» INPUT FOR THIS TASK:
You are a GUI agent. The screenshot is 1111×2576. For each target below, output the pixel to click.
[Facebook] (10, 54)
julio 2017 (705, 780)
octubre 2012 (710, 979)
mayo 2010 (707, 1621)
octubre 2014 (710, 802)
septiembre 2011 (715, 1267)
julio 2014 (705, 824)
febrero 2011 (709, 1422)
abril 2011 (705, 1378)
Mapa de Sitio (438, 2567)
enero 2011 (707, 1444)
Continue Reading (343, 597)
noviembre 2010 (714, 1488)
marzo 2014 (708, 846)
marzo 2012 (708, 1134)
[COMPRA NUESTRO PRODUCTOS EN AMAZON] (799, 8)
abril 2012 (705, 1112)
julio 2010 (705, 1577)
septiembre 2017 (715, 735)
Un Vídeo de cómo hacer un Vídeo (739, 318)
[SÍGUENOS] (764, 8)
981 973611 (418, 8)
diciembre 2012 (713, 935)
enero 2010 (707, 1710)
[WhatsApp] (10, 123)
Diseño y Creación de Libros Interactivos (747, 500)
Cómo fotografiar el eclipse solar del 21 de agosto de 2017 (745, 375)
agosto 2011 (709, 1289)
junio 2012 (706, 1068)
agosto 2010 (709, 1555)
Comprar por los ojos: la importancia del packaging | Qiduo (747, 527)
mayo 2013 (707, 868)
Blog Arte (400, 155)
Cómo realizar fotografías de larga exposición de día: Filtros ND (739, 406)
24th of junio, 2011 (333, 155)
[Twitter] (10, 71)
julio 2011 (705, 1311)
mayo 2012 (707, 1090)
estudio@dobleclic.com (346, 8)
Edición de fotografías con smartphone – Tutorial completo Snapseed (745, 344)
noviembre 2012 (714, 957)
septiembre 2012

» EXERCISE PROMPT: The answer should consist only of the lines from the one with "julio 2017 (705, 780)" to the final line of the records above, retyped word for word.

» EXERCISE OUTPUT:
julio 2017 (705, 780)
octubre 2012 (710, 979)
mayo 2010 (707, 1621)
octubre 2014 (710, 802)
septiembre 2011 (715, 1267)
julio 2014 (705, 824)
febrero 2011 (709, 1422)
abril 2011 (705, 1378)
Mapa de Sitio (438, 2567)
enero 2011 (707, 1444)
Continue Reading (343, 597)
noviembre 2010 (714, 1488)
marzo 2014 (708, 846)
marzo 2012 (708, 1134)
[COMPRA NUESTRO PRODUCTOS EN AMAZON] (799, 8)
abril 2012 (705, 1112)
julio 2010 (705, 1577)
septiembre 2017 (715, 735)
Un Vídeo de cómo hacer un Vídeo (739, 318)
[SÍGUENOS] (764, 8)
981 973611 (418, 8)
diciembre 2012 (713, 935)
enero 2010 (707, 1710)
[WhatsApp] (10, 123)
Diseño y Creación de Libros Interactivos (747, 500)
Cómo fotografiar el eclipse solar del 21 de agosto de 2017 (745, 375)
agosto 2011 (709, 1289)
junio 2012 (706, 1068)
agosto 2010 (709, 1555)
Comprar por los ojos: la importancia del packaging | Qiduo (747, 527)
mayo 2013 (707, 868)
Blog Arte (400, 155)
Cómo realizar fotografías de larga exposición de día: Filtros ND (739, 406)
24th of junio, 2011 (333, 155)
[Twitter] (10, 71)
julio 2011 (705, 1311)
mayo 2012 (707, 1090)
estudio@dobleclic.com (346, 8)
Edición de fotografías con smartphone – Tutorial completo Snapseed (745, 344)
noviembre 2012 (714, 957)
septiembre 2012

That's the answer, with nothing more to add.